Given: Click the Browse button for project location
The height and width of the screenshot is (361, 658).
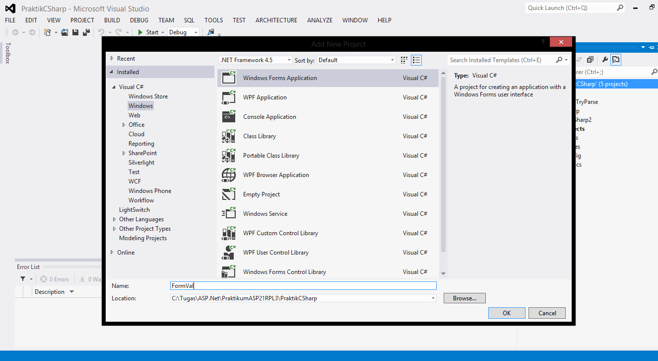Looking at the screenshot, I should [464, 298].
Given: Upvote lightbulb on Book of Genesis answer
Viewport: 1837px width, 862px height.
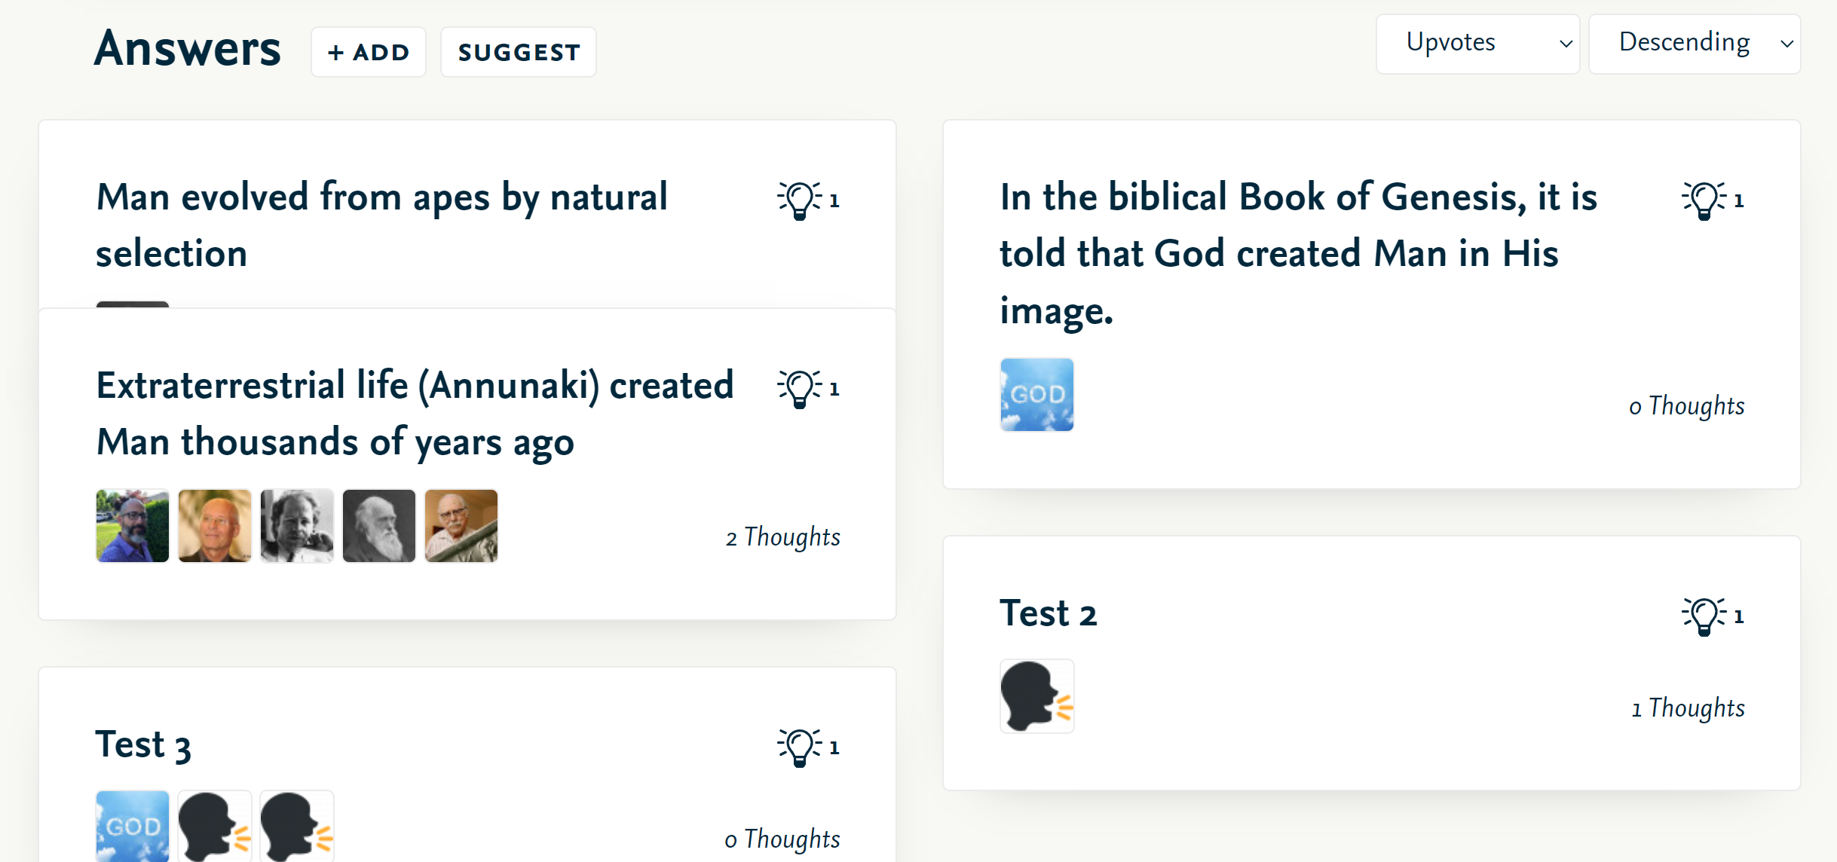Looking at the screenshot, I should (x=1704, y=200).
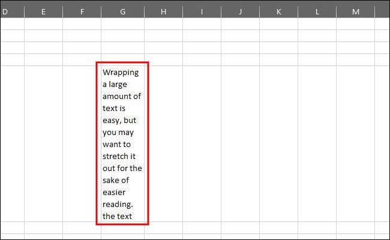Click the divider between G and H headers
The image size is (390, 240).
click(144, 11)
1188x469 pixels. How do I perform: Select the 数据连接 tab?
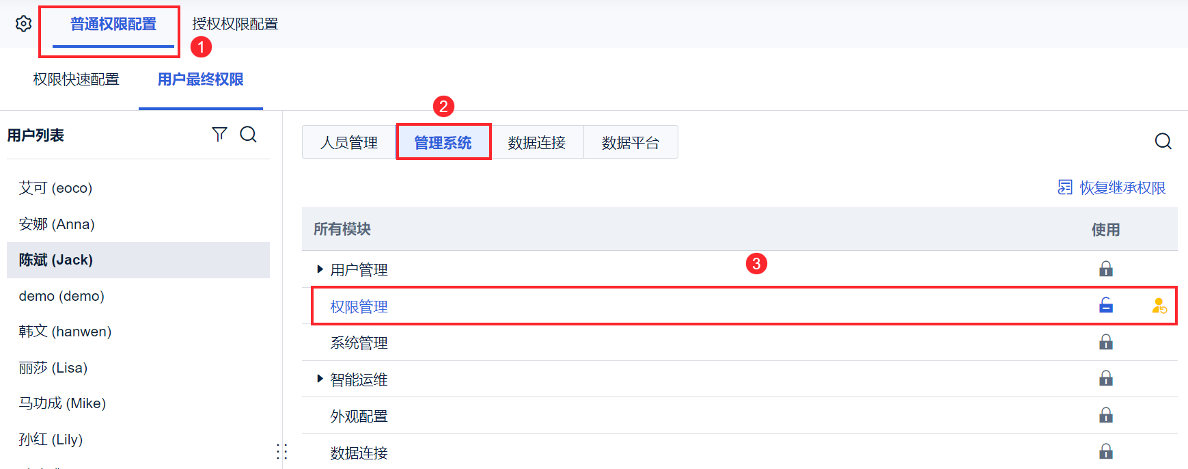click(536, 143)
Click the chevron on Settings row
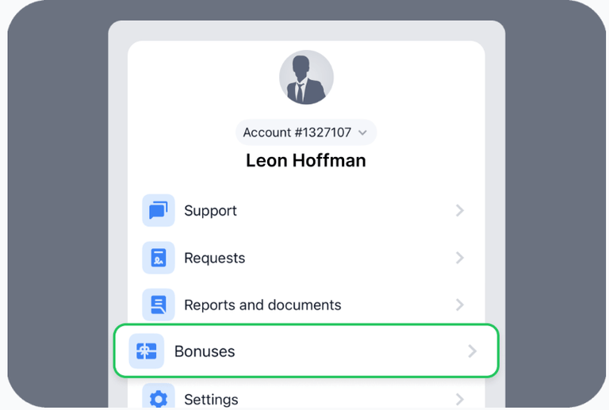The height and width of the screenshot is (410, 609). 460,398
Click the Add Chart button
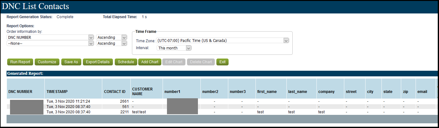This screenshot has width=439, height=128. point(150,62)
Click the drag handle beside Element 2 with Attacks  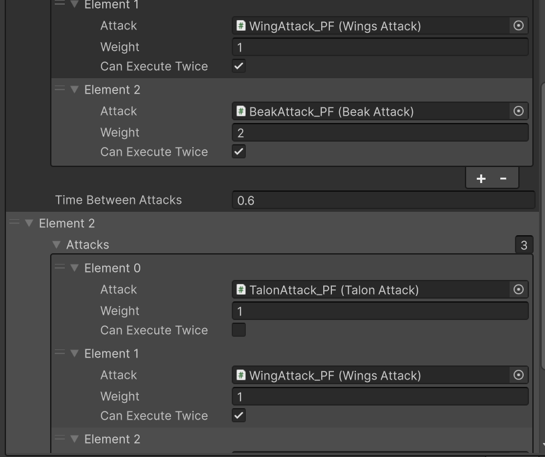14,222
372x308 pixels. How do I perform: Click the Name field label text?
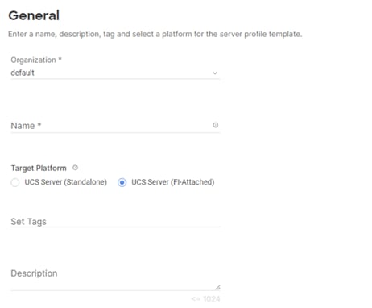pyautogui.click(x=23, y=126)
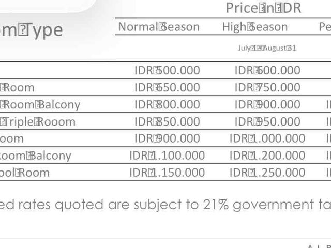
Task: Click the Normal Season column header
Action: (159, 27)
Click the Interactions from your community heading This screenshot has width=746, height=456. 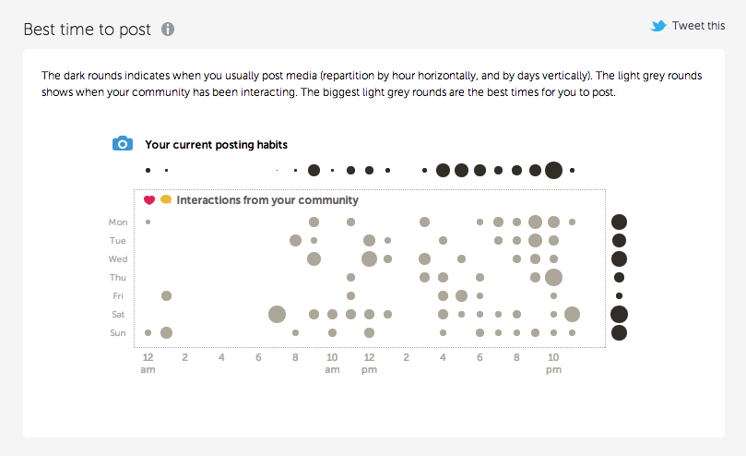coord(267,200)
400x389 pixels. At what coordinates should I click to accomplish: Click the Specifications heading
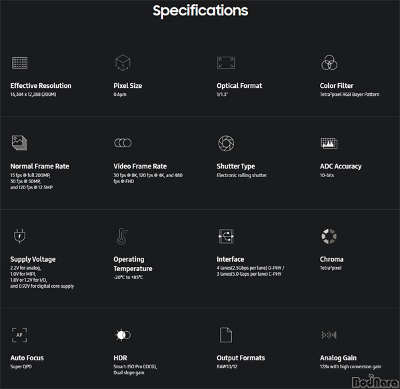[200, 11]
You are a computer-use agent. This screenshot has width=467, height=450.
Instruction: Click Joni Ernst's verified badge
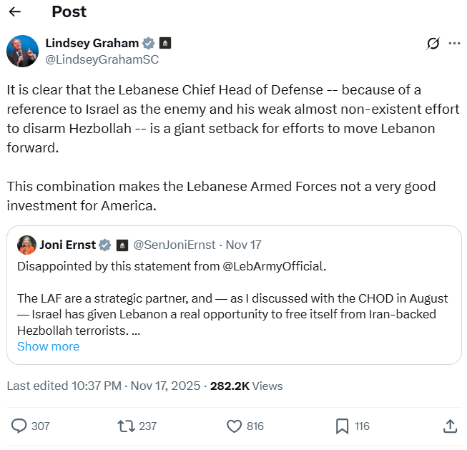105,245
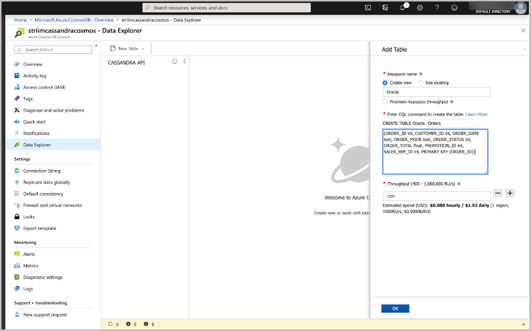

## DIRECTIONS:
Write out an exact reproduction of the lines from the line that holds "400x389 pixels. At" to the bottom of the listing above, both ends included. Exclude pictures.

## OUTPUT BELOW:
400x389 pixels. At what coordinates should I click to accomplish: Click the Specifications heading
[200, 11]
You are a computer-use agent. This screenshot has width=467, height=450.
Instruction: Click Joni Ernst's verified badge
105,245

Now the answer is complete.